Eugène Hénard observed that Paris had a denser population but much less green space than London, with 1740 ha for Paris compared to 4830 ha for London.
Since 1789 Paris had lost more than half of its planted areas: 391 ha in 1789 compared to 137 ha in 1903.
He especially regretted that the park of Bagnolet which gave the northeast quarters a garden equivalent, if not superior to that of the Tuileries had disappeared, as well as the Clichy garden, Montrouge park and the enclosure of Saint-Lazare which could have formed a high-quality interior park".

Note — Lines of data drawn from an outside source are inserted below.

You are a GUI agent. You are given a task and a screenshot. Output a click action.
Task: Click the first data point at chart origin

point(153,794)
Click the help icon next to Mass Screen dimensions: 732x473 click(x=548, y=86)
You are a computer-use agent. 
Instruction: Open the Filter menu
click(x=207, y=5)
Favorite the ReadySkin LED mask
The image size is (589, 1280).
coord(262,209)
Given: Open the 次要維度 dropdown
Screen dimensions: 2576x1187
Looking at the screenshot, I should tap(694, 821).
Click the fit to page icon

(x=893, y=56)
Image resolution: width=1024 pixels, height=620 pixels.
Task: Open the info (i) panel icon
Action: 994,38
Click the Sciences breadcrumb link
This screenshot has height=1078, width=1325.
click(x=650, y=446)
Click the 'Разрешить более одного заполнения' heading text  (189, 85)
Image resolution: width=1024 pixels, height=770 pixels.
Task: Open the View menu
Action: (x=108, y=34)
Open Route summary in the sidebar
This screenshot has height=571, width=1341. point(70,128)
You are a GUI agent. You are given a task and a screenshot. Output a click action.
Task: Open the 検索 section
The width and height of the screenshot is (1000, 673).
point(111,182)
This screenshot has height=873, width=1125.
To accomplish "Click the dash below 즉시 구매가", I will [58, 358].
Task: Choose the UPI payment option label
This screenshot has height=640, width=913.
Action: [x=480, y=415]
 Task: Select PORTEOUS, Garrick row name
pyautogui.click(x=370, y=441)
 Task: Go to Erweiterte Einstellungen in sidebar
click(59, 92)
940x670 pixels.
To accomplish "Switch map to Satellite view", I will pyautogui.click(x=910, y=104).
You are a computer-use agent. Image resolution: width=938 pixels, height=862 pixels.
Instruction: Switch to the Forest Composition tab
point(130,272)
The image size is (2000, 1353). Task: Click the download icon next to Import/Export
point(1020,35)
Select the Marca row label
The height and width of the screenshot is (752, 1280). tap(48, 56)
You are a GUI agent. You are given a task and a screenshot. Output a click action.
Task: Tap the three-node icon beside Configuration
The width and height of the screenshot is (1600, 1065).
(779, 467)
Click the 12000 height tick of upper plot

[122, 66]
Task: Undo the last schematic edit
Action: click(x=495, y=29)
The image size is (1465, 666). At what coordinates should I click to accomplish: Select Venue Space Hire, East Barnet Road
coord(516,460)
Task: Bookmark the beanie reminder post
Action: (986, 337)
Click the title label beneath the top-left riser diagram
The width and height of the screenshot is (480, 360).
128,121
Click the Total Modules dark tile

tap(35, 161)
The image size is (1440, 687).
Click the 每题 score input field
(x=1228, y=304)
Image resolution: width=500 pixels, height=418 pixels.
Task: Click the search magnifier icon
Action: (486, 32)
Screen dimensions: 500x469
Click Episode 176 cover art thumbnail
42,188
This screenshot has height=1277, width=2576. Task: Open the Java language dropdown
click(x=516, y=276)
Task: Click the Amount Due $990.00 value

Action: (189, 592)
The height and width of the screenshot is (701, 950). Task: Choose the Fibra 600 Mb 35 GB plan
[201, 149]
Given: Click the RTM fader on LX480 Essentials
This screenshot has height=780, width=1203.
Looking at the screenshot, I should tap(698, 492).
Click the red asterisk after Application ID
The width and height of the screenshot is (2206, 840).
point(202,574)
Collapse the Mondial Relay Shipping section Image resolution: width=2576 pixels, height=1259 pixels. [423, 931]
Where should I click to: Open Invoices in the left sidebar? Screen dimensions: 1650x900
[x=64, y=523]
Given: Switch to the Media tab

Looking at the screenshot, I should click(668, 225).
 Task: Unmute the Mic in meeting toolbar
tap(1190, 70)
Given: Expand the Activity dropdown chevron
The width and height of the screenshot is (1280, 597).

In 1903 Hénard proposed using the land reserved for the obsolete Paris fortifications as the basis for a belt of parks. This was supported by the Musée Social, which in 1910 asked citizens to vote in the forthcoming elections for candidates who backed the parkland and urban conservation programs.
Hénard campaigned forcibly to establish "spaces planted with trees, covered with grass and decorated with flowers with a surface at least equal to that of Parc Montsouris".
He proposed to create nine major parks and thirteen playing fields around the borders of the city.
With sizes that varied from 9 to 12 ha, the new parks were to be Levallois, Batignolles, Clignancourt, la Villette, Pré-Saint-Gervais, Charonne, Ivry, Vaugiard and Issy.

Eugène Hénard also proposed the creation of nine additional parks to decongest some areas lacking green spaces: Montmartre park including part of the hill, Saint-Denis park in the 10th arrondissement, Voltaire park in the 11th arrondissement,
Ménilmontant park in the 20th arrondissement, Saint-Antoine park in the 12th arrondissement, Maison-Blanche and Croulebarbe parks in the 13th arrondissement, Maine and Grenelle parks in the 15th arrondissement.
These parks would be smaller than the first group, but would not be less than 1 ha in area.

The purpose of the project was to ensure that every person was at most 1 km from a large park and 500 m from a garden or square.
In Hénard's view the requirements of public health, including the health and development of children, the development of cycling and gymnastics justified the financial commitment necessary to achieve such a program.
Eugène Hénard stated that in the areas dedicated to sports, the cafes and restaurants that wanted to establish themselves would generate revenue that help cover the costs of developing and operating the parks.
Many later planners drew on Hénard's 1912 plan for the city of Paris, with its great increase of open space.